Plain English summary of protocol

Background and study aims
Atrial fibrillation is associated with significant symptoms, impairment of quality of life and morbidity, particularly when it co-exists with impaired left ventricular function (heart failure). At present, patients with AF who are candidates for AF ablation can be offered either Hybrid AF ablation or catheter ablation as part of their usual care. The objective of this study is to evaluate the safety and efficacy of convergent hybrid ablation when compared to standard catheter ablation. As part of the trial, patients will be randomly allocated to one treatment, and data will be collected to ascertain whether one procedure is superior.

Who can participate?
Adult patients with persistent AF who would be routinely referred for AF ablation as part of their usual care.

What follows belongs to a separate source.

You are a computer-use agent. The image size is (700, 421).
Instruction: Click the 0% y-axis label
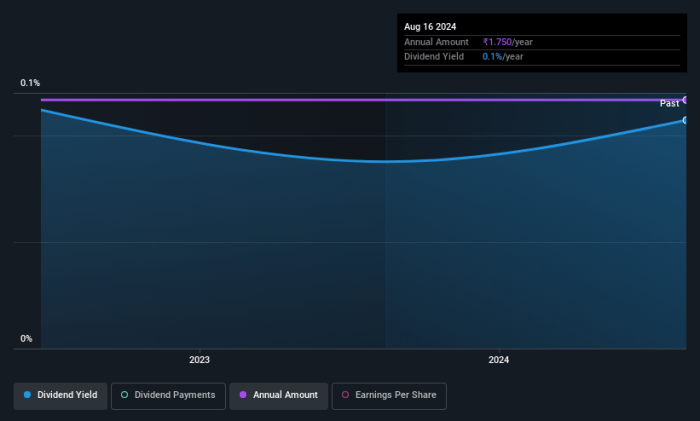pyautogui.click(x=27, y=339)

What does the study involve?
Participants will undergo AF ablation either with Convergent Hybrid AF ablation (two-stage, epicardial and endocardial ablation) or with standard catheter ablation (single-stage, groin-only). The interventions that are being performed within this trial are the same as the routinely offered procedures to patients in clinical care. Following the procedure, data will be collected for up to 24 months to ascertain the response to treatment.

What are the possible benefits and risks of participating?
The treatments are the same as those received as part of usual care. Patients will benefit from contact with a dedicated research team and follow-up.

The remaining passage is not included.